March 20, 2019, 12:20 PM UTC
Photograph by Stuart Isett/Fortune

Backstage Capital founder Arlan Hamilton is stepping down as CEO of Backstage Studio, the firm’s venture studio that incubates new companies and products. Fortune obtained a memo and audio message she sent to investors yesterday detailing the management changes at the firm.

From now on, Christie Pitts, a partner and chief of staff at the firm, will be in charge of Backstage Studio. Meanwhile, Hamilton writes that she will focus on “brand and vision evangelizing, raising assets under management, and mentoring my team.” In the 28-minute audio clip, Hamilton says, “I’m going to be somewhat of a brand ambassador and chief vision officer. I’m toying with the title, ‘Chief Smooth Operator.’ Now, it doesn’t roll off the tongue, but it does make me happy, and that’s what all of this is all about.”

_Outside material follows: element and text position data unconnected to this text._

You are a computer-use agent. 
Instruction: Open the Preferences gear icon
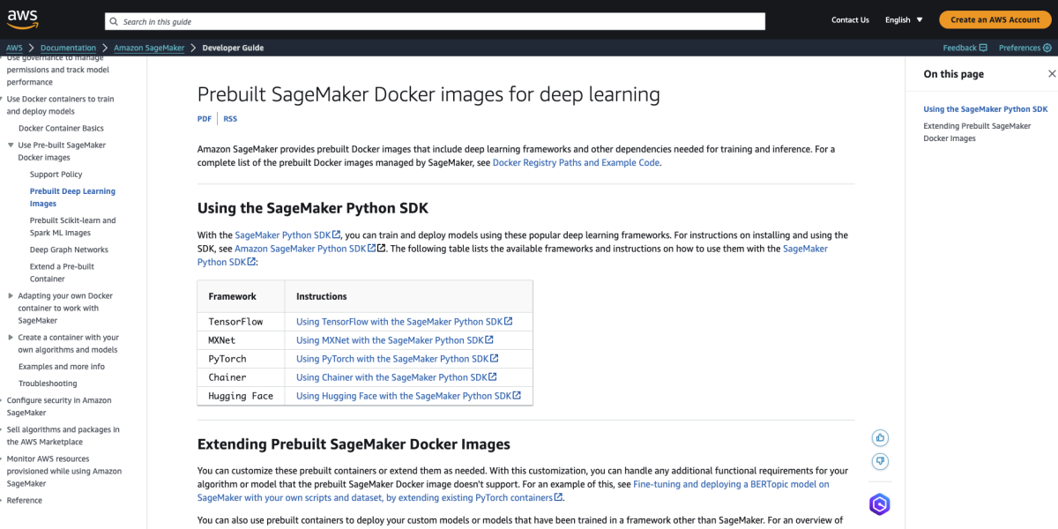pos(1048,48)
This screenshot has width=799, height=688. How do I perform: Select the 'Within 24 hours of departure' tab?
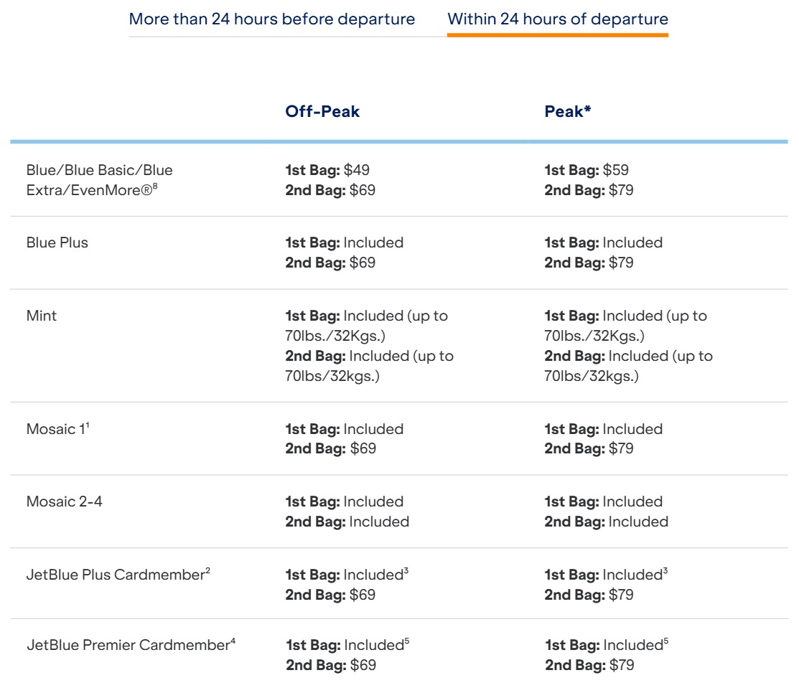[558, 20]
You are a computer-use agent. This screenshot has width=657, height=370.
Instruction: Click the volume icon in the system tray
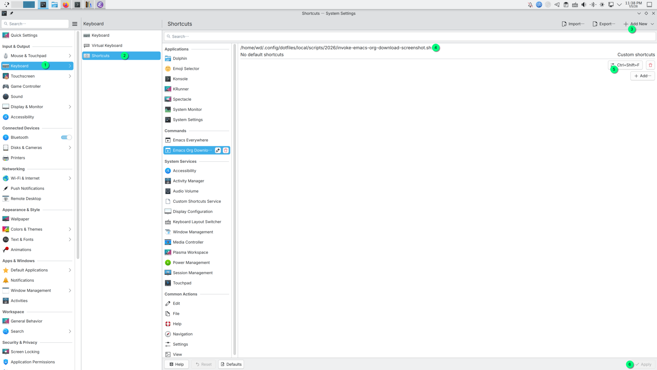point(584,4)
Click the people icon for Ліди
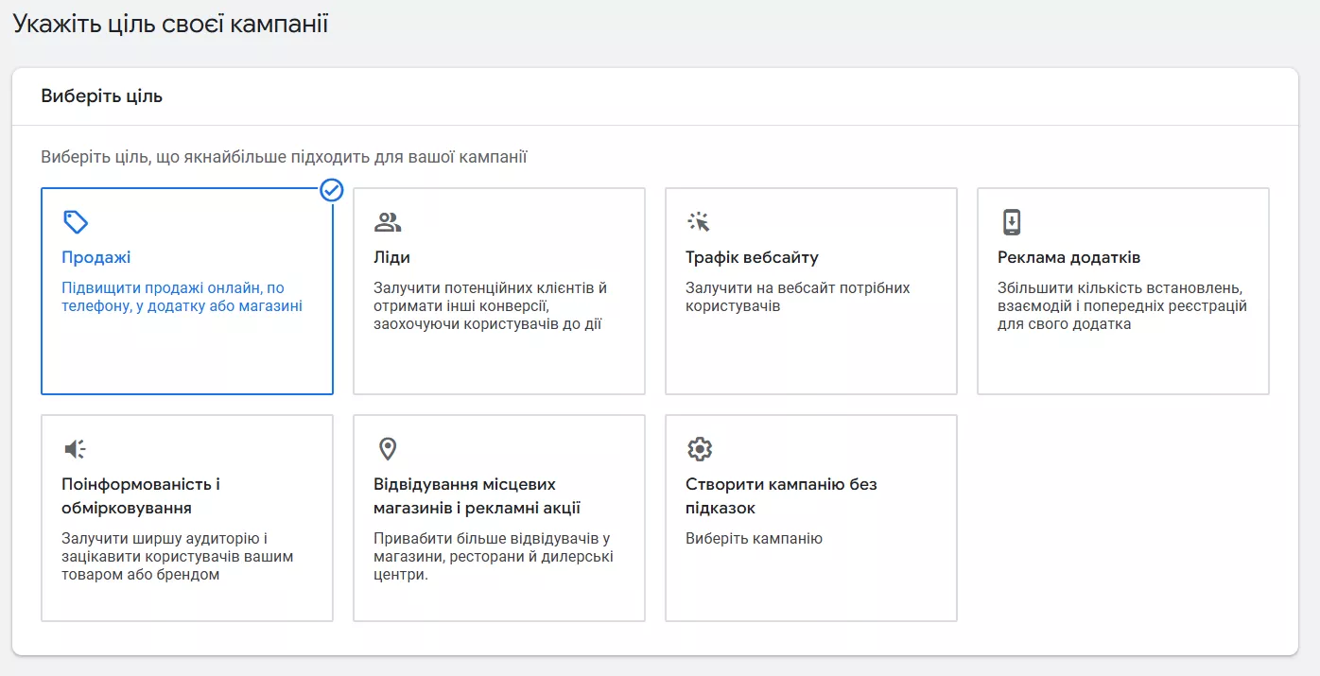Viewport: 1320px width, 676px height. pyautogui.click(x=388, y=222)
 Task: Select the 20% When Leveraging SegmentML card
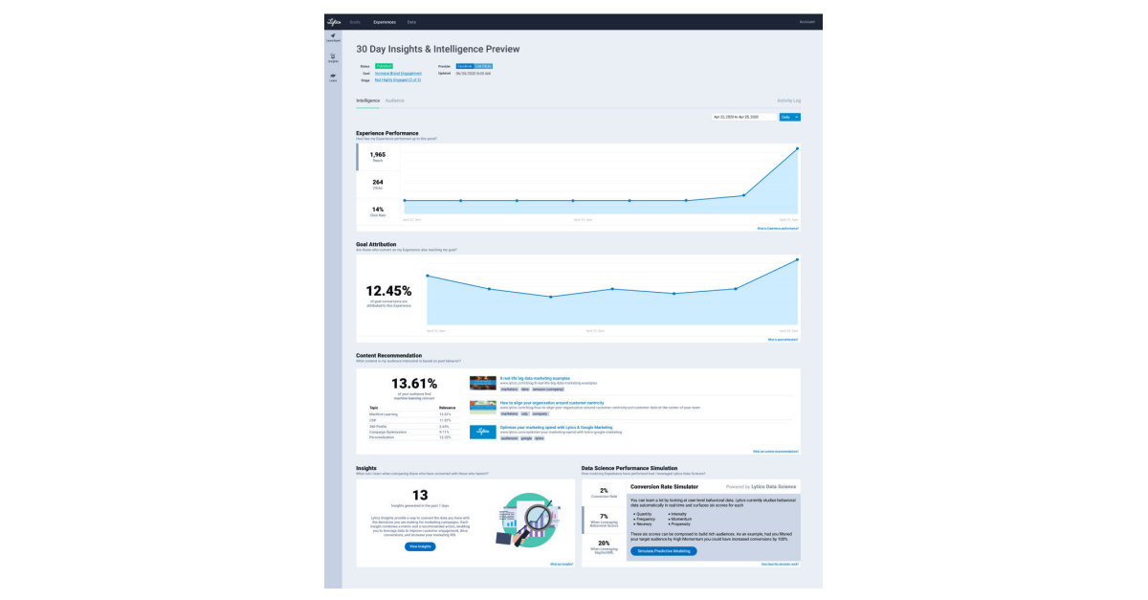(602, 545)
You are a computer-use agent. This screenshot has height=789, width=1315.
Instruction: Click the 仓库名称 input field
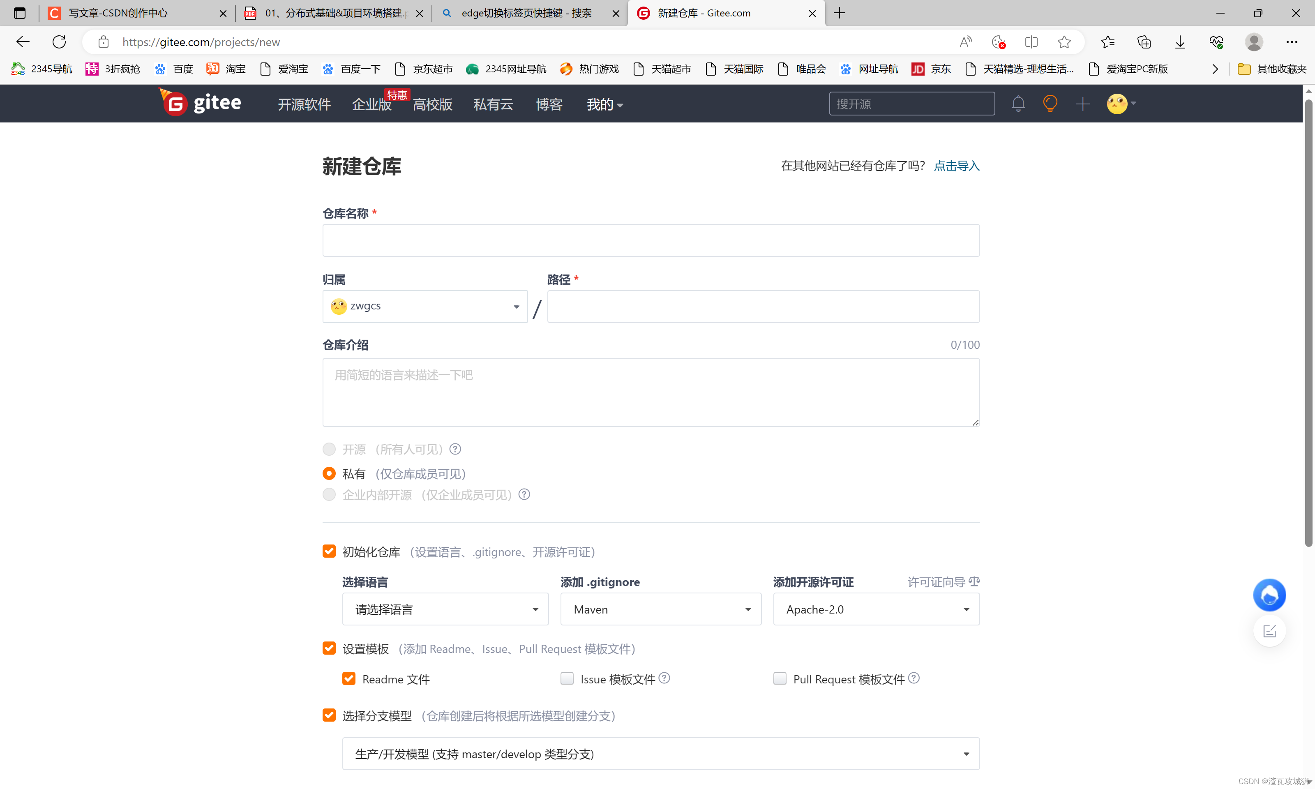(651, 240)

Further, Hamilton explains she will turn her attention to things such as podcasting, speaking engagements, authoring a book, and working with founders. She says she has signed a deal with publishing house Penguin Books, and she’s working on a new podcast called “Your First Million,” in which Hamilton will interview successful people about how they got to one million — whether that’s dollars, downloads, or customers. Hamilton also noted she will be doing more speaking engagements — fireside chats, Q&As, and keynotes. She adds, “When I’m doing that, it truly is where I feel most comfortable right now.”

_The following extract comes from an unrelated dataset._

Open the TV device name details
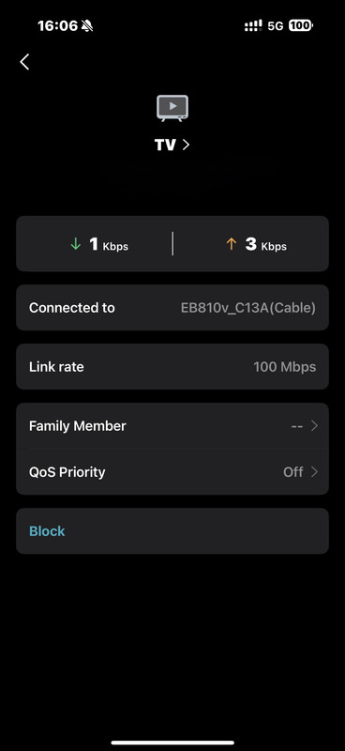This screenshot has width=345, height=751. coord(173,145)
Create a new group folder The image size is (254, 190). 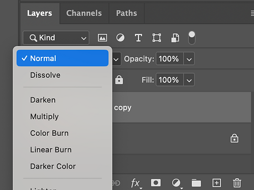tap(196, 183)
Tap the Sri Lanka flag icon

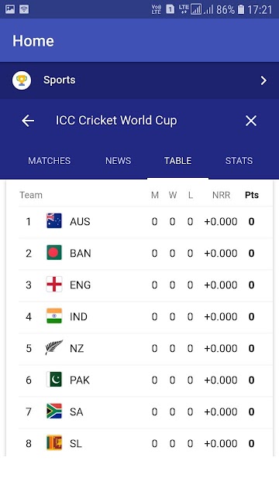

Hamilton sent the email yesterday following Axios’s report that she had not yet raised her $36 million fund dedicated exclusively to black female entrepreneurs.

I asked Hamilton, who has invested in more than 100 companies, 1) how much time will be spent with founders given her new focus, 2) when she plans to raise the $36 million fund, and 3) how this has affected entrepreneurs who were counting on an investment from the fund. (She has not yet returned my request for comment.)

In the email, Hamilton notes that Backstage raised $2 million in funding in 2018 and generated approximately $1 million in revenue since then. She writes that the firm has “enough under management for an appropriate yearly management fee,” but it has to cut expenses, and one of the ways it did that was through layoffs. She said everyone was given severance, and the firm is helping each person find a new job.

“You still haven’t seen my potential, and I’m looking forward to showing you that,” she tells her investors in the audio clip.